-- start of QUOTED TEXT --
This has been a real bad time for me. A gigantic nosedive, so to say. I think I am slowly rising from the ruins of my mind. The darkness that surrounded me for the past few weeks is now slowly dissipating. That may not be such a good thing. Beacuse, usually this is just a prelude to worse things round the corner. I haven't seen that guy for sometime now. I suspect he engulfed me totally. Like in swallowed. What did Jonah feel like inside that whale's belly. I think I know. This time though I have been lucky. Didn't get digested.
What do you know. I have run out of stuff to write. Absolute blank! What a day. I am goinf to force myself to write, though. It won't do to stop this, the only thing that keeps me going. The knowledge that my blog loves me. Today was actually no worse than any other. Now that I sit myself down and think about it, actually I have very little to complain about. So what is the matter ! Why on earth or mars am I in such a cadaveric mood. (Couldn't think of a better word). Maybe it is all this whiteness getting to my nerves. Although I never knew I had any nerves. Or maybe I should be seeing some doc.
Been quite some time since I have been here. That numbness still remains. Pretty bad time for me. Definitely not the best of times. Searching for some meaning to all this. Any ideas?
Thank you, kind stranger. Will try what you recommend. Although normally I sleep around the time you suggest I wake myself up. Bizarre. Anyway it is good to know people care. Maybe the funk thing I had is wearing off. Maybe, just maybe I can write again. After all, the mist that seemed to cover my brain is slowly clearing. I can see a bit now. Off and on. What is hope?
-- end of QUOTED TEXT --
-- start of LISTED RECORDS --
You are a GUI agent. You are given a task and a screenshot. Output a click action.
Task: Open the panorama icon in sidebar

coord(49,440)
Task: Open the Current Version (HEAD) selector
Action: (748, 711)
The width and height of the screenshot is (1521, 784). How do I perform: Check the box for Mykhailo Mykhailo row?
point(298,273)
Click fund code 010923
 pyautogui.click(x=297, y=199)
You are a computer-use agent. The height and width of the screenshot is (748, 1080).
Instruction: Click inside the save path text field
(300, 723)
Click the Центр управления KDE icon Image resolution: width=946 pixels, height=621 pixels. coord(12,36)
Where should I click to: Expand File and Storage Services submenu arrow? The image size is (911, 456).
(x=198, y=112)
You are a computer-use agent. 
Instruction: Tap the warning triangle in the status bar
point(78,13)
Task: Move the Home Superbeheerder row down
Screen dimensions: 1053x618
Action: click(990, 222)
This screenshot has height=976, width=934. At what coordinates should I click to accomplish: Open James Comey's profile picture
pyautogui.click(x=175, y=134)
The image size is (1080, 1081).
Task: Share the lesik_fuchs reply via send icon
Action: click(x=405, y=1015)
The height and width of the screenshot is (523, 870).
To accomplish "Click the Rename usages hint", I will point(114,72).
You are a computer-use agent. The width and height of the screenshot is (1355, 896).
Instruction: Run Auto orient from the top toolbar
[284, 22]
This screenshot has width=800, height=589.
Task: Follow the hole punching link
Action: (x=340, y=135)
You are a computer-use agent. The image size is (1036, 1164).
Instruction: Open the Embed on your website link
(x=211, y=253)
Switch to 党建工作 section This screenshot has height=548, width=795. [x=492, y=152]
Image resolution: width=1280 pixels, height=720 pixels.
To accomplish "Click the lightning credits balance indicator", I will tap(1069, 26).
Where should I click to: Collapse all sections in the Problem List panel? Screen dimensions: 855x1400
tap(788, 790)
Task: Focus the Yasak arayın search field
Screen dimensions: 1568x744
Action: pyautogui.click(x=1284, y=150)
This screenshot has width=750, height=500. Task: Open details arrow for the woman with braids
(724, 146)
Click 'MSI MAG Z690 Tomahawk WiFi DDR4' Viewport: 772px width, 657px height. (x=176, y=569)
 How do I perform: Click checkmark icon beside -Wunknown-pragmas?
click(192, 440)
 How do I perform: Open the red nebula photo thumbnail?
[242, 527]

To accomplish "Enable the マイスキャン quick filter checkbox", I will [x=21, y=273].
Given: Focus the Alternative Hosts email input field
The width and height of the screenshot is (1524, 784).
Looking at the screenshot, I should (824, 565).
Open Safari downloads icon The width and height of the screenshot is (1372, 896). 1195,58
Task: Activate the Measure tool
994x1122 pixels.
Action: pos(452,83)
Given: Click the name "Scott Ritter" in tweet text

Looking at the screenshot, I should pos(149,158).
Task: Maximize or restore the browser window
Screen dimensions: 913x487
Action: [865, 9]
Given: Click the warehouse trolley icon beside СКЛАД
-- end of LISTED RECORDS --
WRITTEN REQUEST 1: Copy the blog entries word for word from "This has been" to "Didn't get digested.".
WRITTEN REQUEST 2: Carry on the blog entries after their final sentence.

FINAL RESULT 1:
This has been a real bad time for me. A gigantic nosedive, so to say. I think I am slowly rising from the ruins of my mind. The darkness that surrounded me for the past few weeks is now slowly dissipating. That may not be such a good thing. Beacuse, usually this is just a prelude to worse things round the corner. I haven't seen that guy for sometime now. I suspect he engulfed me totally. Like in swallowed. What did Jonah feel like inside that whale's belly. I think I know. This time though I have been lucky. Didn't get digested.

FINAL RESULT 2:
This blue funk is going to last longer than I thought. I just cannot find the energy. I mean, I am Zapped. And so tired. I guess one does get sick of things eventually. Writing just this much leaves me almost physically sick ! Maybe I will be able to return. Maybe I can write, some time
What is normal? I am not normal. Every one says so. I know it myself. What I don't know is, what is normal anyway. Everything is the same. For me. For them. But then how come I am the one who is not normal ! Beats me.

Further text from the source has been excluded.